TRY IT
Restating the records exactly is the whole task.

ENTRIES SHOWN
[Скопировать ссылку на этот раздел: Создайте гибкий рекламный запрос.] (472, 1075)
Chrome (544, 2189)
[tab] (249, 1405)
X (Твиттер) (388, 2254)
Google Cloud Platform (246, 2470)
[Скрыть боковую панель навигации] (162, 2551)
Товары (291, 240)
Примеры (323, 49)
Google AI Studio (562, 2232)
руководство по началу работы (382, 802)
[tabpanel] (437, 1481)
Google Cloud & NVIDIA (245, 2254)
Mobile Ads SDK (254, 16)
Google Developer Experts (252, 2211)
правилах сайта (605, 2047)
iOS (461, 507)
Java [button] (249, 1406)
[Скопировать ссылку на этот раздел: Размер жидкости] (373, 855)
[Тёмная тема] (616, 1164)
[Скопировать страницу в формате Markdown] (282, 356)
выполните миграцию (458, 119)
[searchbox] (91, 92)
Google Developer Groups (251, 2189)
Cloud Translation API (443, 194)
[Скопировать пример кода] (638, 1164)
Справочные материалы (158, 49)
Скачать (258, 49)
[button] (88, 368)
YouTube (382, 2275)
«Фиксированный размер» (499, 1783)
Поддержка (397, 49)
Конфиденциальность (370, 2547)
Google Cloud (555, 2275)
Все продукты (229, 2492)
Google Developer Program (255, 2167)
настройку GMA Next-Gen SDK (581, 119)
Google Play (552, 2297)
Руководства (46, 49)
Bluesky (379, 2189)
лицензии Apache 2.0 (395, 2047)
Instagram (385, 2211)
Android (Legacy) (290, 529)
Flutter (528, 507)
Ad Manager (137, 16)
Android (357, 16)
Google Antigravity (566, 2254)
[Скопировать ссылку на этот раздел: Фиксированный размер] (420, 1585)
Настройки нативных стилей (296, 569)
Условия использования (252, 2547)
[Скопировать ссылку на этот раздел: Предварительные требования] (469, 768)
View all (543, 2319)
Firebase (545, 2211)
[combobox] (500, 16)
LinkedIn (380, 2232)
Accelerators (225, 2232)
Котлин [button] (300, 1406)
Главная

REPLY
[Скопировать ссылку на этот раздел: Создайте гибкий рекламный запрос.] (472, 1075)
Chrome (544, 2189)
[tab] (249, 1405)
X (Твиттер) (388, 2254)
Google Cloud Platform (246, 2470)
[Скрыть боковую панель навигации] (162, 2551)
Товары (291, 240)
Примеры (323, 49)
Google AI Studio (562, 2232)
руководство по началу работы (382, 802)
[tabpanel] (437, 1481)
Google Cloud & NVIDIA (245, 2254)
Mobile Ads SDK (254, 16)
Google Developer Experts (252, 2211)
правилах сайта (605, 2047)
iOS (461, 507)
Java [button] (249, 1406)
[Скопировать ссылку на этот раздел: Размер жидкости] (373, 855)
[Тёмная тема] (616, 1164)
[Скопировать страницу в формате Markdown] (282, 356)
выполните миграцию (458, 119)
[searchbox] (91, 92)
Google Developer Groups (251, 2189)
Cloud Translation API (443, 194)
[Скопировать пример кода] (638, 1164)
Справочные материалы (158, 49)
Скачать (258, 49)
[button] (88, 368)
YouTube (382, 2275)
«Фиксированный размер» (499, 1783)
Поддержка (397, 49)
Конфиденциальность (370, 2547)
Google Cloud (555, 2275)
Все продукты (229, 2492)
Google Developer Program (255, 2167)
настройку GMA Next-Gen SDK (581, 119)
Google Play (552, 2297)
Руководства (46, 49)
Bluesky (379, 2189)
лицензии Apache 2.0 (395, 2047)
Instagram (385, 2211)
Android (Legacy) (290, 529)
Flutter (528, 507)
Ad Manager (137, 16)
Android (357, 16)
Google Antigravity (566, 2254)
[Скопировать ссылку на этот раздел: Фиксированный размер] (420, 1585)
Настройки нативных стилей (296, 569)
Условия использования (252, 2547)
[Скопировать ссылку на этот раздел: Предварительные требования] (469, 768)
View all (543, 2319)
Firebase (545, 2211)
[combobox] (500, 16)
LinkedIn (380, 2232)
Accelerators (225, 2232)
Котлин [button] (300, 1406)
Главная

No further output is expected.